At a time when public awareness of the need for data privacy has increased, NSW chief data scientist Dr Ian Oppermann said the tool has helped the state government minimise the re-identification risk of datasets of COVID-19 cases before releasing them to the public.
“Given the very strong community interest in growing COVID-19 cases, we needed to release critical and timely information at a fine-grained level detailing when and where COVID-19 cases were identified,” he said.
“This also included information such as the likely cause of infection and, earlier in the pandemic, the age range of people confirmed to be infected. We wanted the data to be as detailed and granular as possible, but we also needed to protect the privacy and identity of the individuals associated with those datasets.”
New ways to de-identify data can better protect personal information, according to Data61’s senior research scientist and project lead researcher Dr Sushmita Ruj.
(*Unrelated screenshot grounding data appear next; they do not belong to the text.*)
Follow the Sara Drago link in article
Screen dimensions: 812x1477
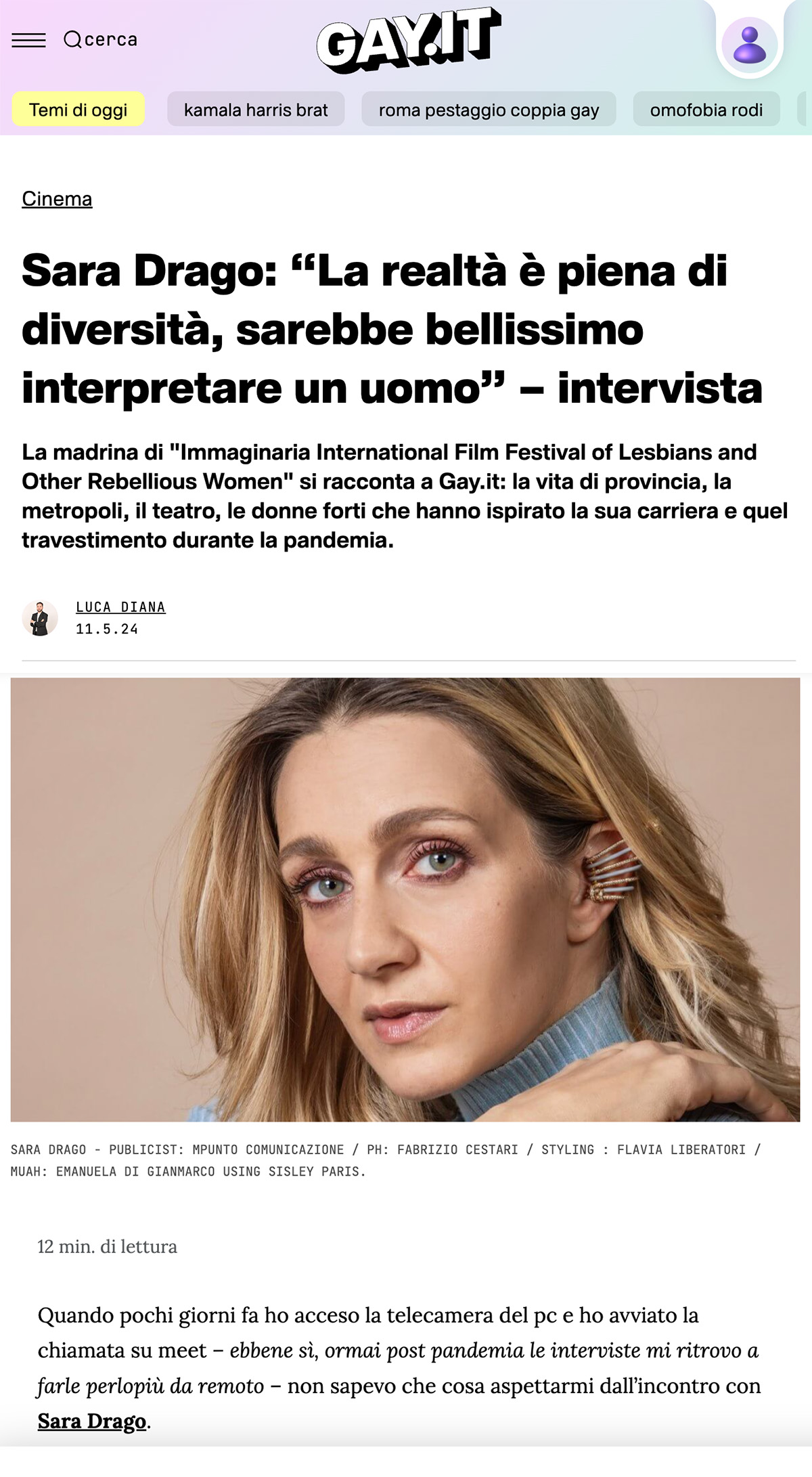pyautogui.click(x=92, y=1420)
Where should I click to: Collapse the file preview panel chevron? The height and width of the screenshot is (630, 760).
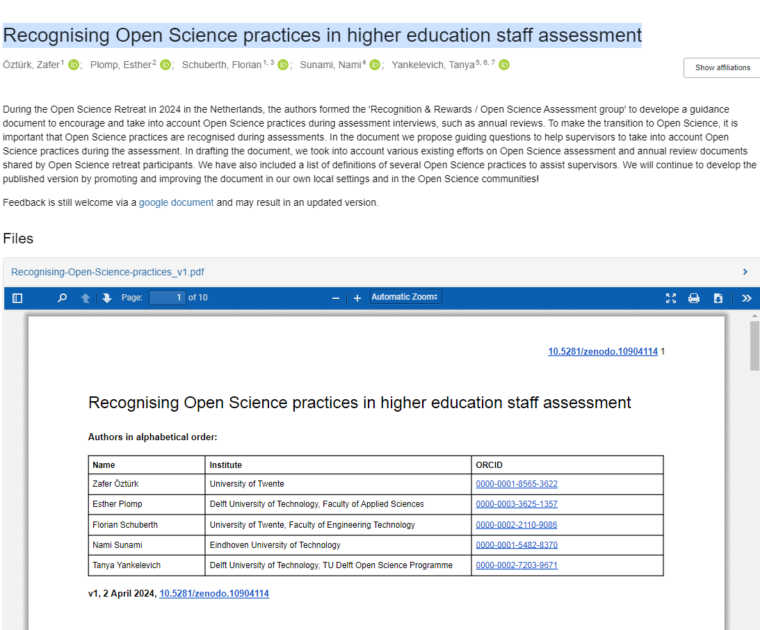click(745, 271)
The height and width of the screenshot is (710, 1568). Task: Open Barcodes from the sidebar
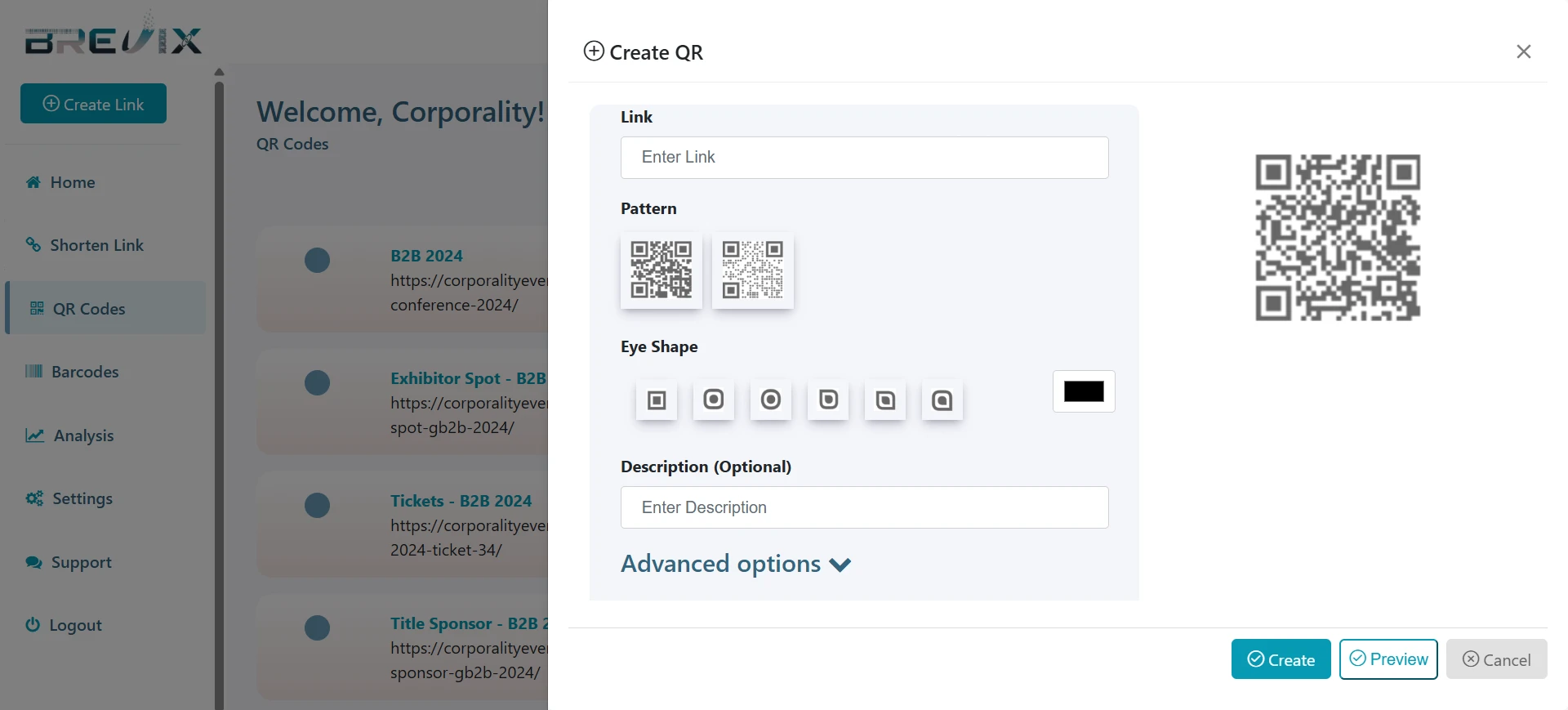click(x=84, y=372)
“Having studied other privacy metrics, the team concluded a one-size-fits-all approach to estimating the re-identification risks of unique applications of data can be significantly improved upon,” she explained.
“The evolving approach to a PIF takes a tailored approach to each dataset by considering various attack scenarios used to de-identify information. The tool then assigns a PIF score to each set.”
The CSIRO noted that when the PIF is higher than a desired threshold, the program will make recommendations on how to design a more secure framework to ensure the dataset can be safely released to the public.
The Australian Computer Society and Oppermann have been working to address the issue of de-identifying data for several years, while the CSIRO and the Cyber Security Cooperative Research Centre have been looking at ways to enhance the PIF tool since 2020. They expect to make it available for wider public use by June 2022.